→ Task prompt
The line with "Instruction: Click the" marks the start; please set it down along with all later lines through the end of the material, exactly, leaving out pictures.

*** Input data Section Begins ***

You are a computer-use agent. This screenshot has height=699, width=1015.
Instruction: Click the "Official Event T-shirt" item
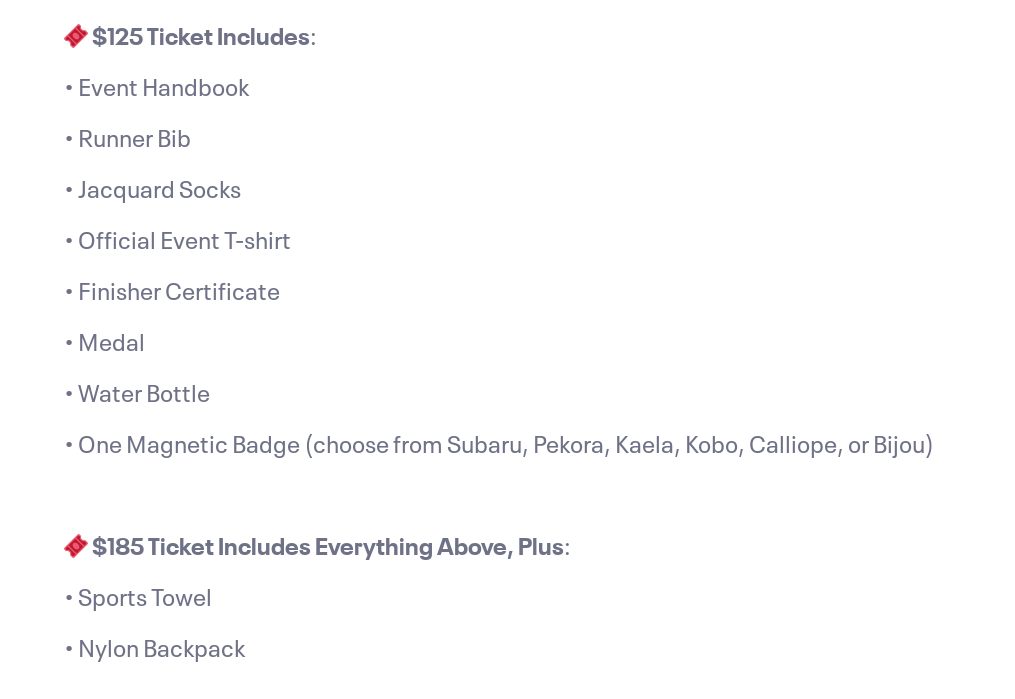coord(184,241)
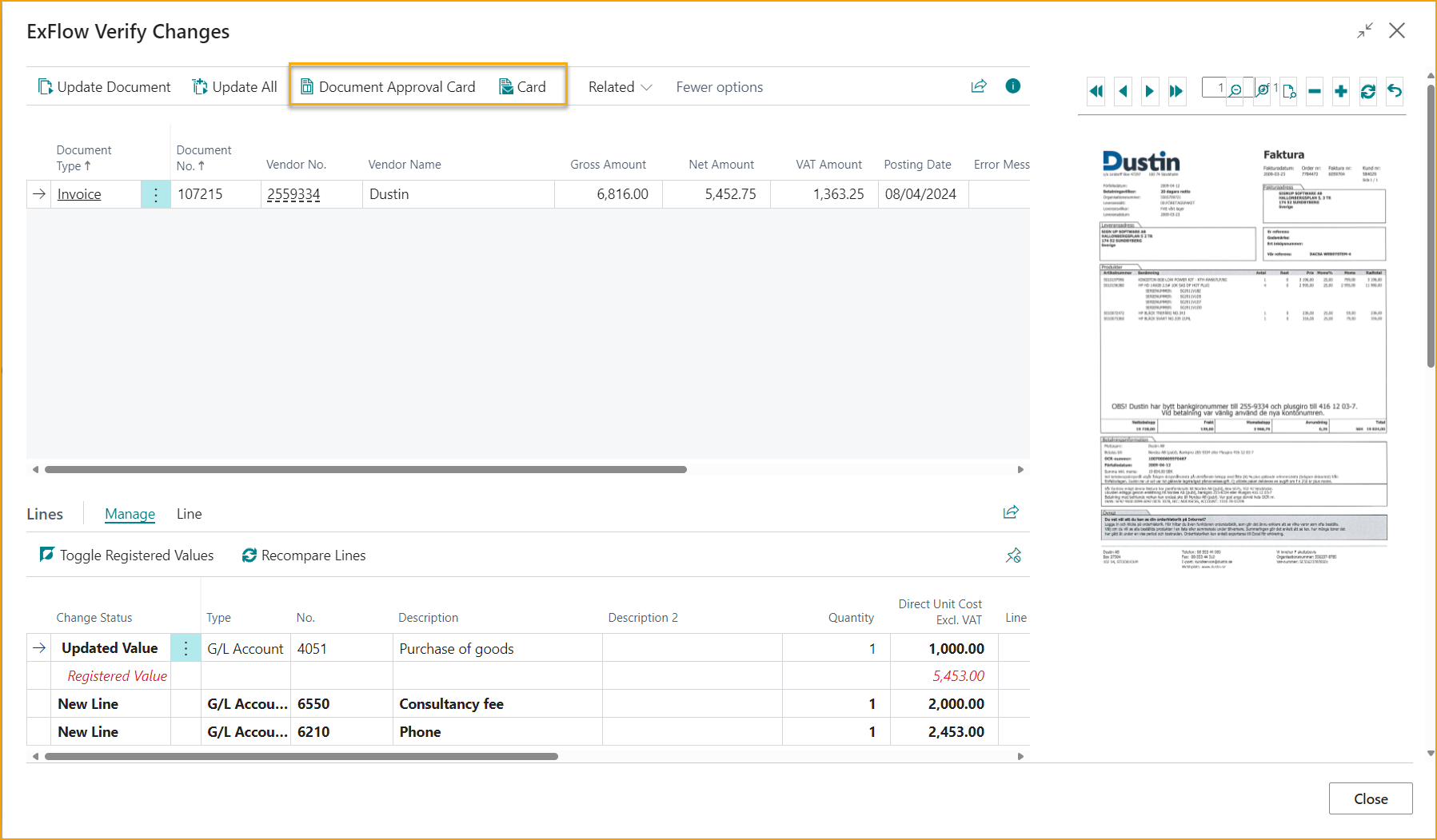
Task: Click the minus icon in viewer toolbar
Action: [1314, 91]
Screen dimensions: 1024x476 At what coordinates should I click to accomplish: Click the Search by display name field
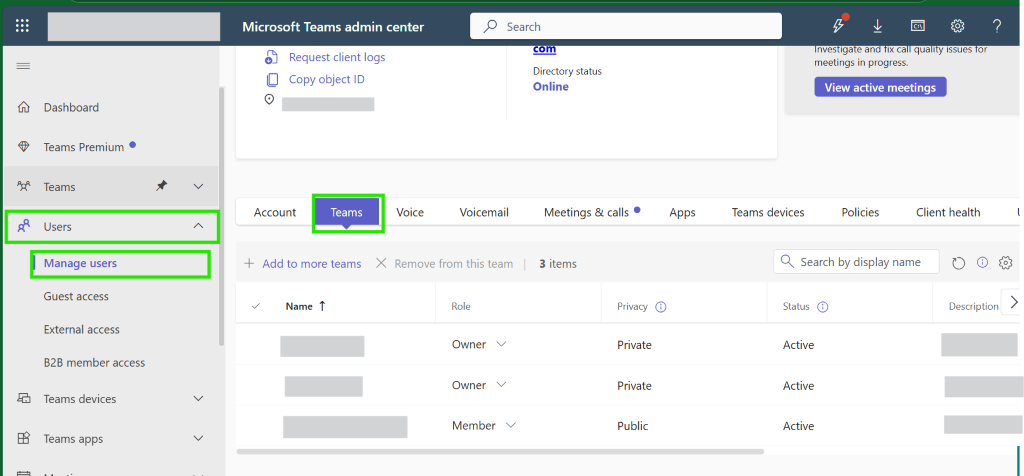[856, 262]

*** Input data Section Ends ***

→ Written response
Instruction: Click the "Official Event T-shirt" item
coord(184,241)
Task: Click the minus icon in viewer toolbar
Action: [1314, 91]
Screen dimensions: 1024x476 At what coordinates should I click to accomplish: Click the Search by display name field
[856, 262]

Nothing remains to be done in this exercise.